Vidal's Prescience

A couple of weeks ago a long-anticipated book arrived at my office: The Selected Essays of Gore Vidal (Doubleday, 2008), edited by Jay Parini (also Vidal's biographer). It provides an excellent selection of Vidal's criticism and essays from 1953-2004. Unfortunately, having lately seen and read interviews with the aged Vidal, I'm afraid that he's becoming a bit predictable, regularly harping on the Bush regime, which seems like too easy a target and doesn't yield much creativity from Vidal's sharp mind.

However, most of these essays represent Vidal at his best: a participant in the nation's history who, with just a slightly haughty air, offers an incisive take on what's going on because of a keen sense of what's happened in the past (chronicled so well in his historical fiction). He refuses any distinction between "high" and "low" culture; all is fair game. Consider, for instance, the hilarious (but deadly serious) account of the "The Top Ten Best-Sellers According to the Sunday New York Times as of January 7, 1973," in which Vidal explores the Koontzes and Graftons of his day (concluding that, in fact, here was the first generation of novelists raised on television). There is a wonderful recollection of Edmund Wilson, as well as an iconoclastic and irreverent essay on "The Holy Family," the Kennedys, in which Vidal predicts a dynasty--in 1967, just months before RFK's assassination.

And reading these essays now, in some cases 50 years later, one has to be struck by Vidal's prescience. For just one example, I would point to some closing reflections in a long essay on Egypt under Nasser, published in Esquire in 1963:

We [Americans] truly believe that we never wanted a world empire simply because we don't suffer from a desire to see Old Glory waving over the parliaments of enslaved nations. But we do want to make a buck. We do want to maintain our standard of living. For good or ill, we have no other true national purpose. [...] Our materialistic ethos is made quite plain in the phrase 'the American way of life.'

I submit that our lack of commitment to any great mystique of national destiny is the healthiest thing about us and the reason for our current success. We are simple materialists, not bent on setting fire to the earth as a matter of holy prinicple, unlike the True Believers with their fierce Either-Ors, their Red or Dead absolutes, when the truth is that the world need be neither, just comfortably pink and lively. Even aid to such a disagreeable and unreliable nation as Nasser's Egypt increases our sphere of influence, expands our markets, maintains our worldly empire. And we are an empire.
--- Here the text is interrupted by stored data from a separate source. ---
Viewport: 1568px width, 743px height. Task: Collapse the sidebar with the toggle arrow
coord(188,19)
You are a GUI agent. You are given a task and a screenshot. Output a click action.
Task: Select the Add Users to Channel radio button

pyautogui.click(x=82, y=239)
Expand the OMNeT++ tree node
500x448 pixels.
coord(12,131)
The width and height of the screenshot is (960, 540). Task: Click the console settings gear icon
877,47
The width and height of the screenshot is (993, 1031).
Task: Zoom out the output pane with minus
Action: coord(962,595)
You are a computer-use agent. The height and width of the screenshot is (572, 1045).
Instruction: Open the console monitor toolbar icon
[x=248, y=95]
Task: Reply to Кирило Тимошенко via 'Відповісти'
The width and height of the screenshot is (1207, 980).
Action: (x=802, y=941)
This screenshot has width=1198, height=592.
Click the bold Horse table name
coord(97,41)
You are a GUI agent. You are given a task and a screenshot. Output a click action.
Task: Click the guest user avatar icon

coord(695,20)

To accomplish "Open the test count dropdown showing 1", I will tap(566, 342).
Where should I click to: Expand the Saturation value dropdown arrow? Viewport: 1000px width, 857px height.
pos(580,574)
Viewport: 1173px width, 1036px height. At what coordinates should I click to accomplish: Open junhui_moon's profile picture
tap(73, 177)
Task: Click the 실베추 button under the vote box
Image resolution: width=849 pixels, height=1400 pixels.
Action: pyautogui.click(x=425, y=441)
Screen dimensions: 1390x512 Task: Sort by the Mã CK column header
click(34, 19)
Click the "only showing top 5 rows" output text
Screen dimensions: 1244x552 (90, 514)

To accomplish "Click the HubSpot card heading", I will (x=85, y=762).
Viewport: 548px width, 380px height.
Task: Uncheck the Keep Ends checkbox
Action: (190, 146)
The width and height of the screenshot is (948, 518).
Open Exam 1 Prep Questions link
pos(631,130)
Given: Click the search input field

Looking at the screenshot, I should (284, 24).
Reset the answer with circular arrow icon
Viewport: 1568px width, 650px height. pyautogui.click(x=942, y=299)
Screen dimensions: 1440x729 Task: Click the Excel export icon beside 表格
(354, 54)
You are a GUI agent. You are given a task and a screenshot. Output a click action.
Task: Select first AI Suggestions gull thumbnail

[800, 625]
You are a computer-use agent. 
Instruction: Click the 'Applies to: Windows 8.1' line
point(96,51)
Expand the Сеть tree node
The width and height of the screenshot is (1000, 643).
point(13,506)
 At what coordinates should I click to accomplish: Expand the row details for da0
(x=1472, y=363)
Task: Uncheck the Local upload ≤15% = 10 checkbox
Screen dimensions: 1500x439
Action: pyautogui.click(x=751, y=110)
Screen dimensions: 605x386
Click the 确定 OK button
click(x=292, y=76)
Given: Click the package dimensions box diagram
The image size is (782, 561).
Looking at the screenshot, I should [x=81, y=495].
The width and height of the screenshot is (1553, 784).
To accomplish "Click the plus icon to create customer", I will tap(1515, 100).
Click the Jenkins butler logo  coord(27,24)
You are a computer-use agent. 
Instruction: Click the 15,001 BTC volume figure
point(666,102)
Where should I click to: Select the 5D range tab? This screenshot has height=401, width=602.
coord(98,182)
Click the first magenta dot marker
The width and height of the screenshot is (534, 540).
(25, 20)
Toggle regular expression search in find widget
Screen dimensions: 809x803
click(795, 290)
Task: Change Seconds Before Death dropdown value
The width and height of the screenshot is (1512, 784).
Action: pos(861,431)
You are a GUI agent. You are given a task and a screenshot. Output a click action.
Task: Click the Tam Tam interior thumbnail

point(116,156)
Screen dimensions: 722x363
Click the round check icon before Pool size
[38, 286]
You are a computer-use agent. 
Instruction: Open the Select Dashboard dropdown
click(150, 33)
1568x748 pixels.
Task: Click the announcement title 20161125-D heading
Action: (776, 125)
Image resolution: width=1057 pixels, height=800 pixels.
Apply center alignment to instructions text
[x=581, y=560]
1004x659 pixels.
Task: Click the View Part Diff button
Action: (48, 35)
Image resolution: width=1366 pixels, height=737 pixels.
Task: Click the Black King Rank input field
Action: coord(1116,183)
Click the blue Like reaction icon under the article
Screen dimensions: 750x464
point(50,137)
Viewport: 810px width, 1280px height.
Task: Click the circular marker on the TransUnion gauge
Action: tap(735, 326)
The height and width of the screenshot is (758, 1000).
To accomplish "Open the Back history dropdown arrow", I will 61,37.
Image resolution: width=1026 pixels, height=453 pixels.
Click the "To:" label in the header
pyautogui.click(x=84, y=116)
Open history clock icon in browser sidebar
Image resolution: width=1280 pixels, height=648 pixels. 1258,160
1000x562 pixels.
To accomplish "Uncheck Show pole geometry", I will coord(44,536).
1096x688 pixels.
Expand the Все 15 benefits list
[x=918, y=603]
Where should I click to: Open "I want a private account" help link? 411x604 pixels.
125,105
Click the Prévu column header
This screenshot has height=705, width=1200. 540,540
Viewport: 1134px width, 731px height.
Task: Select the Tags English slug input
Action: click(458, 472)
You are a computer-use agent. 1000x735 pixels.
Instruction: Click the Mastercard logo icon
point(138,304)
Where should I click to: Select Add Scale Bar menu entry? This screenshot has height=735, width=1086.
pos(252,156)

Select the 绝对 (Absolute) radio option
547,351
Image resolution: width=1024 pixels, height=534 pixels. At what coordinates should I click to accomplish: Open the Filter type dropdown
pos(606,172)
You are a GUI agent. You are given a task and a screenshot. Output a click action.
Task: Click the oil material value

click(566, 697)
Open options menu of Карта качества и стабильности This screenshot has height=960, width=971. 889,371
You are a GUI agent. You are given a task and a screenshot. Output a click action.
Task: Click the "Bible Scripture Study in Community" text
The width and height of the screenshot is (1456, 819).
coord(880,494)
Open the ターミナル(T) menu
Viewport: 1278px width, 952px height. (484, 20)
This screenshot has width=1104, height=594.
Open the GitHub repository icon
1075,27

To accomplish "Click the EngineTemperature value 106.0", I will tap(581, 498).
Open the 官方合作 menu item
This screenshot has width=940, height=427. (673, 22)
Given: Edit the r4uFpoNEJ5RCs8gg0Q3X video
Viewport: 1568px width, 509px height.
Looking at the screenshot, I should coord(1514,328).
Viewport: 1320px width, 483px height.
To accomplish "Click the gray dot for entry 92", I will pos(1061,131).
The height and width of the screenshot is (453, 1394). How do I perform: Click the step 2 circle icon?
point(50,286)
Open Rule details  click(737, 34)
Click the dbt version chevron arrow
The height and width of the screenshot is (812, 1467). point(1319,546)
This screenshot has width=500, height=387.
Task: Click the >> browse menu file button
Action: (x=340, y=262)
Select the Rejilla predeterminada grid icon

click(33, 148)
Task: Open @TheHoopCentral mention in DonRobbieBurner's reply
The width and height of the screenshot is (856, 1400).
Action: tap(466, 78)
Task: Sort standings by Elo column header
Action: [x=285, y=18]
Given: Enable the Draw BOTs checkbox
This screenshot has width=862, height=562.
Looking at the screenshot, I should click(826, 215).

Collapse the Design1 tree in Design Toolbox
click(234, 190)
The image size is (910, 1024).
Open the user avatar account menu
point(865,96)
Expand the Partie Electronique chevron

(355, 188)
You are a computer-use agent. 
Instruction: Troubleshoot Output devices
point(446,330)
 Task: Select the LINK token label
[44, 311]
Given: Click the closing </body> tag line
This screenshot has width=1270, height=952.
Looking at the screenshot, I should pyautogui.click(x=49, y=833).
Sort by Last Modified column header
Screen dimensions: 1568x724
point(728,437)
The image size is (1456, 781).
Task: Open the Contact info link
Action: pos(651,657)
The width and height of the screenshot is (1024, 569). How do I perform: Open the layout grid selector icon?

While neoconservatism is defined precisely by its invention of and commitment to something like a "mystique" that Vidal cautions against, the pragmatism of the American empire remains solidly in place. And hence Vidal's closing warning is also prescient:

Ultimately, our danger comes not from the idea of Communism, which (as an Archbishop of Canterbury remarked) is a "Christian heresy" whose materialistic aims (as opposed to means) vary little from our own; rather, it will come from the increasing wealth and skill of other Serene Republics which, taking advantage of our increasing moral and intellectual fateness, will try to seize our markets in the world. If we are to end, it will not be with a Bomb but a bigger Buck.

What Vidal's prescience perhaps did not see is that such a displacing Republic would not be quite Serene, but Red.